In short, there is not 95% probability that the above interval contains $\mu$ (the true mean). Rather, if you would calculate 100 95% confidence intervals in this way, 95% of them are expected to include $\mu$. But after you calculated your confidence interval, $\mu$ is either included or not.
Here is a small simulation in R to illustrate the procedure:
set.seed(123)
pop <- rnorm(1e7, mean = 7, sd = 3)
CI <- function(x, alpha = 0.05, true.sd) {
res <- c(mean(x) - qnorm(1-alpha/2)*(true.sd/sqrt(length(x)))

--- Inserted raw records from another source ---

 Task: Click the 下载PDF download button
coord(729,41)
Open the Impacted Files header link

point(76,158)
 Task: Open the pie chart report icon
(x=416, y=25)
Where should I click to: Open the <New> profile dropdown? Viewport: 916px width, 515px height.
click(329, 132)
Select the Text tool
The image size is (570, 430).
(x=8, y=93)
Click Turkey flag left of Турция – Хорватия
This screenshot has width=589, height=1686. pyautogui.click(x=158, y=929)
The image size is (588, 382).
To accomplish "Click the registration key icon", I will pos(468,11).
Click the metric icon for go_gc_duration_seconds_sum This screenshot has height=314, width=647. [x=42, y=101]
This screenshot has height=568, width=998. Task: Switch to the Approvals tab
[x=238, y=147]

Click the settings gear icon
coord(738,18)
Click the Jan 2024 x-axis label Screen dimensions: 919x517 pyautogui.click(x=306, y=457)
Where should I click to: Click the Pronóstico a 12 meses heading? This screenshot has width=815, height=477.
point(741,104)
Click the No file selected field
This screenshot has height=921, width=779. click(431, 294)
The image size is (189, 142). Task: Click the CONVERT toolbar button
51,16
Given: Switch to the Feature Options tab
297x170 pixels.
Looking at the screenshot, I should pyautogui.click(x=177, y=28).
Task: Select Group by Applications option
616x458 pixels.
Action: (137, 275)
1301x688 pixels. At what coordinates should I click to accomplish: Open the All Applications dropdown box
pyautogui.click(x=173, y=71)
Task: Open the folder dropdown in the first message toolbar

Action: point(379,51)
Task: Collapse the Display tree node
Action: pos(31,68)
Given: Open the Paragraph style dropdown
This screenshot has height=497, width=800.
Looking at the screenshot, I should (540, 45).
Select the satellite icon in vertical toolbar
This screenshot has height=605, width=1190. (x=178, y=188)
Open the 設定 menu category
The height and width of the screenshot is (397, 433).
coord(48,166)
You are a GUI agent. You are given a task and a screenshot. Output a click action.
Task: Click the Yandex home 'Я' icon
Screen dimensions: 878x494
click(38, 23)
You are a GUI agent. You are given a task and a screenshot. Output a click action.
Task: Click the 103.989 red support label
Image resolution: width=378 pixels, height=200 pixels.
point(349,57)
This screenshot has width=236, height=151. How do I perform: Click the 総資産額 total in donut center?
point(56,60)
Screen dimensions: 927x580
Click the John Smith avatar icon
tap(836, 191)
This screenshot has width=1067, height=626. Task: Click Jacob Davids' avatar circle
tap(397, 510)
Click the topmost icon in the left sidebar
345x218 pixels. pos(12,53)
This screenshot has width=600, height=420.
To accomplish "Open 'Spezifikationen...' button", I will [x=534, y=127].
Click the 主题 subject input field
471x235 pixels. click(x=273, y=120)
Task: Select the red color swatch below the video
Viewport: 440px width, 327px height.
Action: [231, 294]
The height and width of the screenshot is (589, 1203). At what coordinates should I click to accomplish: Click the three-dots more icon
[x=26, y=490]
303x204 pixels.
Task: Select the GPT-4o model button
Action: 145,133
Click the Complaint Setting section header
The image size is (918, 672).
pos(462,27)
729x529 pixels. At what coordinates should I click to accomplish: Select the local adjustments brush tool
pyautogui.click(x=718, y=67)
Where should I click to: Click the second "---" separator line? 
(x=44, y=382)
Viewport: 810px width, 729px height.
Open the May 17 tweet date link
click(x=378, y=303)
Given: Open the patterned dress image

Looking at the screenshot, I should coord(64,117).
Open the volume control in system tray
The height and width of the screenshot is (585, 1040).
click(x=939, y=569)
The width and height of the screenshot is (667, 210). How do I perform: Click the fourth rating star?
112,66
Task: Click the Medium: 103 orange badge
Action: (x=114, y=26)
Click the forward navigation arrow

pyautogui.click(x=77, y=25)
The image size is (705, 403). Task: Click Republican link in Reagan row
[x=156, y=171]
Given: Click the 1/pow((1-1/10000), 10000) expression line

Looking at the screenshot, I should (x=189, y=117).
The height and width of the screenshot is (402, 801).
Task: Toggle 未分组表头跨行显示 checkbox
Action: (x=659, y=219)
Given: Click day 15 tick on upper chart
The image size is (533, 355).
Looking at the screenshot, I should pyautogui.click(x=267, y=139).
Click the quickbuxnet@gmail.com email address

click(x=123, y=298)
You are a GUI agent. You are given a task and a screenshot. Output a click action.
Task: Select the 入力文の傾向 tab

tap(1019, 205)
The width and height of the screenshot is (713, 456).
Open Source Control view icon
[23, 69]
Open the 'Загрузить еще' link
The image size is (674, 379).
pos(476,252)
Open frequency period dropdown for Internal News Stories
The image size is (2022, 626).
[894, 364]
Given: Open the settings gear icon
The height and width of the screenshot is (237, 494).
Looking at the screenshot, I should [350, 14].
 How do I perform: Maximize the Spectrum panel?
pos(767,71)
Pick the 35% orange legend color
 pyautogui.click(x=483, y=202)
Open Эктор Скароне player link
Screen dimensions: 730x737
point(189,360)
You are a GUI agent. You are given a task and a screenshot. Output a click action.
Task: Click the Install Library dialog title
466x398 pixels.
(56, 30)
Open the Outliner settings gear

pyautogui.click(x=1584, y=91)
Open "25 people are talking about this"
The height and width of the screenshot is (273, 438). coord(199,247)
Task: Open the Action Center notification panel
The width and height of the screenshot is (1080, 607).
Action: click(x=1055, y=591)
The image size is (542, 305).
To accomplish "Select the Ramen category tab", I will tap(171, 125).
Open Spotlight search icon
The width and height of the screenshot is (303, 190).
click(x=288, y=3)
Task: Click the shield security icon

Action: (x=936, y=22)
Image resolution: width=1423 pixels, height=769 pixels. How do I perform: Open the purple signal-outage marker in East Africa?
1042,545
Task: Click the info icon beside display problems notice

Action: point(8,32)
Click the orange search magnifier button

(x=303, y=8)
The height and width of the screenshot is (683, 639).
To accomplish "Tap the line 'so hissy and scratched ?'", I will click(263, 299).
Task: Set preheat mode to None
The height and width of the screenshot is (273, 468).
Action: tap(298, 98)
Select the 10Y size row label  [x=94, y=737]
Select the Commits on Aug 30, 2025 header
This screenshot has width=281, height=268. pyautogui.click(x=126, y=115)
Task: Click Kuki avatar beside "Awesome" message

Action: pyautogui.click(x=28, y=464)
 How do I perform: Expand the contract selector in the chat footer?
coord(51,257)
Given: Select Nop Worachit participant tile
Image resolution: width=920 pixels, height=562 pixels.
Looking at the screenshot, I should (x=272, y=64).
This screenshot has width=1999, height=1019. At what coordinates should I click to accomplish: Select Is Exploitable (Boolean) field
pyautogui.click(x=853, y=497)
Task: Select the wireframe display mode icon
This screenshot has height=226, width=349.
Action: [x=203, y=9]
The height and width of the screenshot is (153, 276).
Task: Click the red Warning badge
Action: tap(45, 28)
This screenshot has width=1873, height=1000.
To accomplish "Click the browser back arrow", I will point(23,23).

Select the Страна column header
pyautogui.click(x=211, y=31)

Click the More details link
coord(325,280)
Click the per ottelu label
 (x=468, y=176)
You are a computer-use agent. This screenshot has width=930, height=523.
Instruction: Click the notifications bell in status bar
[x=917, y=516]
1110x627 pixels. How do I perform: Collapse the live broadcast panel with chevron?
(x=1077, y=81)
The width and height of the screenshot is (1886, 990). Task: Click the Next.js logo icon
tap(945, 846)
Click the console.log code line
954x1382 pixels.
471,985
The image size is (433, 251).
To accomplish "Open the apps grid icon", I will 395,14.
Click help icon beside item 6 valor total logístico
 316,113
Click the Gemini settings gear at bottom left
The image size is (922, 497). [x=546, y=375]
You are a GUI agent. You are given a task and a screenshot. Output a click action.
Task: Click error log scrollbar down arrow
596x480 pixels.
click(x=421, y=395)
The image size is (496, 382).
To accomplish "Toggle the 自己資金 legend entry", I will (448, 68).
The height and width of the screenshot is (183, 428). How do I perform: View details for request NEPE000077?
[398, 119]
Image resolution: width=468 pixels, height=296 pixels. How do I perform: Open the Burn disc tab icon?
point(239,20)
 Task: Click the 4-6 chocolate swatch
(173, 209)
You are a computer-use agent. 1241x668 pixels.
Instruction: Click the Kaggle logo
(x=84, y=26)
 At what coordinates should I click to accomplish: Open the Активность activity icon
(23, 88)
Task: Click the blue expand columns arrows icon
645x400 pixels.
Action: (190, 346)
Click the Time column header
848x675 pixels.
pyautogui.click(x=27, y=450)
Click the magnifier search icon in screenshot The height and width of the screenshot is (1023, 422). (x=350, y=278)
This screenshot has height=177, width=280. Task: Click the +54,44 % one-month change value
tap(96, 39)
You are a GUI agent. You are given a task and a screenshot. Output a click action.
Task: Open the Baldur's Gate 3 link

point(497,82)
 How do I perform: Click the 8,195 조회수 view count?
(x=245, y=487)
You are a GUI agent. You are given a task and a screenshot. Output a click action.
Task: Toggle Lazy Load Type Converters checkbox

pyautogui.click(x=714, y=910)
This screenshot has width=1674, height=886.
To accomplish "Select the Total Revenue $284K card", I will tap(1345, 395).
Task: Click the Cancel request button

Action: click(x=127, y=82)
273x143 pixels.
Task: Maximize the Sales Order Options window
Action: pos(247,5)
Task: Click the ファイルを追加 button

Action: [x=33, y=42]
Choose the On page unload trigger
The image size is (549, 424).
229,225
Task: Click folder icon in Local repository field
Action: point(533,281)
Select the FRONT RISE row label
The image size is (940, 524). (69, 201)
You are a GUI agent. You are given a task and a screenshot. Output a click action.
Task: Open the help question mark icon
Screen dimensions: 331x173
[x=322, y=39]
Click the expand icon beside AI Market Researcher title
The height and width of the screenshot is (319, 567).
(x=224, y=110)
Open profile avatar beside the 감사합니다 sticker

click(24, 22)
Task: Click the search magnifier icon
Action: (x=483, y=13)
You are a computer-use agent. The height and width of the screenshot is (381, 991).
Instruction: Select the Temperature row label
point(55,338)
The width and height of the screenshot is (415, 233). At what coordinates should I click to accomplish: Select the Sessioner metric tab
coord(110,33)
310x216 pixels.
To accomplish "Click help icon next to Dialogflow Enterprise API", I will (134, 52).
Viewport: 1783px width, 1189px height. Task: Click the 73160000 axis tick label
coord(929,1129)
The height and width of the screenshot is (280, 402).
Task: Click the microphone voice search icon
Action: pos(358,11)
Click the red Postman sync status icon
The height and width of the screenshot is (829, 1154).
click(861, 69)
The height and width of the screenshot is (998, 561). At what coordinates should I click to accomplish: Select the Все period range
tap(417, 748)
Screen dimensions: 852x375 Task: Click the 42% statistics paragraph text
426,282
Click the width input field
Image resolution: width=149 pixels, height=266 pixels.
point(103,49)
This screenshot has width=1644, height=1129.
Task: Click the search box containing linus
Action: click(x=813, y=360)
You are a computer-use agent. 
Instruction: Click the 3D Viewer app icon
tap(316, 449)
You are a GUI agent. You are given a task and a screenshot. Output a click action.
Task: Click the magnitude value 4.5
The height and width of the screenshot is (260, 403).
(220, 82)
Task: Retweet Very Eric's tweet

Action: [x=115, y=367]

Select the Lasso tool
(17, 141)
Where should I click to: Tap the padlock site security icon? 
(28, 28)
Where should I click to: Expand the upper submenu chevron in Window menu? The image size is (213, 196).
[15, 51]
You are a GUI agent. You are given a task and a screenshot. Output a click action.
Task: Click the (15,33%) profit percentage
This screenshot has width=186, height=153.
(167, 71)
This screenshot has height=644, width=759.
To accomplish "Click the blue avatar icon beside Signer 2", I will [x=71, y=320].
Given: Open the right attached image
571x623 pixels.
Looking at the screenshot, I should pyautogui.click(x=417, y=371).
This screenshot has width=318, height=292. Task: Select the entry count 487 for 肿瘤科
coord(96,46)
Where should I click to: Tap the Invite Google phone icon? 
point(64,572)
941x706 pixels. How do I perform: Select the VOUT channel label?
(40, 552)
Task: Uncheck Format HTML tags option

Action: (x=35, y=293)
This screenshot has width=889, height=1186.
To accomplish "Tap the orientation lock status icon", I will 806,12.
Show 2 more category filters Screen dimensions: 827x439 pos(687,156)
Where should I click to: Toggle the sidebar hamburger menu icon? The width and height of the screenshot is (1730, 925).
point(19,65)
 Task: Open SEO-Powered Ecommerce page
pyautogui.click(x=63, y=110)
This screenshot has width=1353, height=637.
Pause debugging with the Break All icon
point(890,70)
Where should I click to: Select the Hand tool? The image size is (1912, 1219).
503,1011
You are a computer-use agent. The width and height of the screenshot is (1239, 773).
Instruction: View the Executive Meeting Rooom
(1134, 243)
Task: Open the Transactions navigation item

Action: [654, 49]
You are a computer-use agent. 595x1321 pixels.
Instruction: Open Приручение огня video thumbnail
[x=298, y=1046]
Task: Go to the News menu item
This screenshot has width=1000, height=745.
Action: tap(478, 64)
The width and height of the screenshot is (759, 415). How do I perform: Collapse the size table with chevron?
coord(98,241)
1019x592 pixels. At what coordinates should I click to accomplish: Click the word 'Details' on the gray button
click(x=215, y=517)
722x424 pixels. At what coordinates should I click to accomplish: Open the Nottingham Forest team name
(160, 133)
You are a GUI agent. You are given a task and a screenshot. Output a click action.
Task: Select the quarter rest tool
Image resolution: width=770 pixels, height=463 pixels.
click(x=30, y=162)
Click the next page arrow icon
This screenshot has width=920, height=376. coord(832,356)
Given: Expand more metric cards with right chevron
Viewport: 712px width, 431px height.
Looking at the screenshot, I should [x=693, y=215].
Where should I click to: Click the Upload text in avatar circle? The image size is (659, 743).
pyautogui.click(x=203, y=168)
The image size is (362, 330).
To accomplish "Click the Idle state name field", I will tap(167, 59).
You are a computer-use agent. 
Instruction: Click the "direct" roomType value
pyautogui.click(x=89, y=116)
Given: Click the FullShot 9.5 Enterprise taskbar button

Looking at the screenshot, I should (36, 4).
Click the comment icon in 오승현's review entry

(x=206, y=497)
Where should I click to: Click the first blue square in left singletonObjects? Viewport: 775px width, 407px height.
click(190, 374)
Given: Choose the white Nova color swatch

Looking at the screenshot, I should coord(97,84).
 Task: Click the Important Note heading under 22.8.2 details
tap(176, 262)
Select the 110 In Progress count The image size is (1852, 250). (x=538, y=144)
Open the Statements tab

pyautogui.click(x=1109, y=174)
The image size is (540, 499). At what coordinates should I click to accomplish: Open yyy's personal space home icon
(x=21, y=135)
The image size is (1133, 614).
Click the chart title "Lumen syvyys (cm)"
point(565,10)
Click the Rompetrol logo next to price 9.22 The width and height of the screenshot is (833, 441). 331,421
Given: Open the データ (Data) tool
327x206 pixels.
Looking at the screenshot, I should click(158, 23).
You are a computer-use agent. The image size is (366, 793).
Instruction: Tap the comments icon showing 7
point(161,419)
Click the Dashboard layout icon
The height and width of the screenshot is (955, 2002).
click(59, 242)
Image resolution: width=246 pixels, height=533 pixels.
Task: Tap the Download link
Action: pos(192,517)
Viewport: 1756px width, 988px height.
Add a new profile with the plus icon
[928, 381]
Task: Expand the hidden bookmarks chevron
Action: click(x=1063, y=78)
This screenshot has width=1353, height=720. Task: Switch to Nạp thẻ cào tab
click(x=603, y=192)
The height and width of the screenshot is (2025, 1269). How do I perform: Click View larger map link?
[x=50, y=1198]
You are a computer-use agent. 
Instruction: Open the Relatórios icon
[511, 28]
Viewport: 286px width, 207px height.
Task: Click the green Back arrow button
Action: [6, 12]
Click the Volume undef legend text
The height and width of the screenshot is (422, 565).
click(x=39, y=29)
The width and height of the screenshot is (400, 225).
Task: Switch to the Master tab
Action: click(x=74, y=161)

, mean(x) + qnorm(1-alpha/2)*(true.sd/sqrt(length(x))))
res
}
n.sim <- 200
n <- 4
cis <- replicate(n.sim, CI(x = sample(pop, size = n, replace = TRUE), alpha = 0.05, true.sd = 3))
does.not.cover <- (cis[1, ] > 7) | (cis[2, ] < 7)
sum(does.not.cover)/n.sim
[1] 0.04
a <- min(cis[1, ])
b <- max(cis[2, ])
plot(0, 0, type = 'n', xlim = c(a, b), ylim = c(0, n.sim), ann = FALSE, yaxt = "n")
axis(1, at = 7, label = 7)
segments(cis[1, ], 1:n.sim, cis[2, ], 1:n.sim,
col = ifelse(does.not.cover, 'red', 'black'))
abline(v = 7)
I simulated 200 95% confidence intervals based on samples of $n=4$ from a population with mean $7$ and standard deviation $3$ (assumed to be known). 4% (i.e. 8) of the 200 95% confidence intervals don't contain the true mean of 7 (red segments in the picture). In the long run, the proportion of confidence intervals that don't contain the true mean is $\alpha$ (5% in this case).